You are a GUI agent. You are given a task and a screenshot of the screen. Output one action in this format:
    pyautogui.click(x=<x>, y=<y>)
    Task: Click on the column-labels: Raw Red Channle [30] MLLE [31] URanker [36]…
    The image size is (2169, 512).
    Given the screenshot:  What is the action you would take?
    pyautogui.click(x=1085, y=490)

:: What the task asks ::
Print the listing line for line, keeping every character the same, including the misspellings and the action with its coordinates.

:: Response area ::
You are a GUI agent. You are given a task and a screenshot of the screen. Output one action in this format:
    pyautogui.click(x=<x>, y=<y>)
    Task: Click on the column-labels: Raw Red Channle [30] MLLE [31] URanker [36]…
    The image size is (2169, 512).
    Given the screenshot:  What is the action you would take?
    pyautogui.click(x=1085, y=490)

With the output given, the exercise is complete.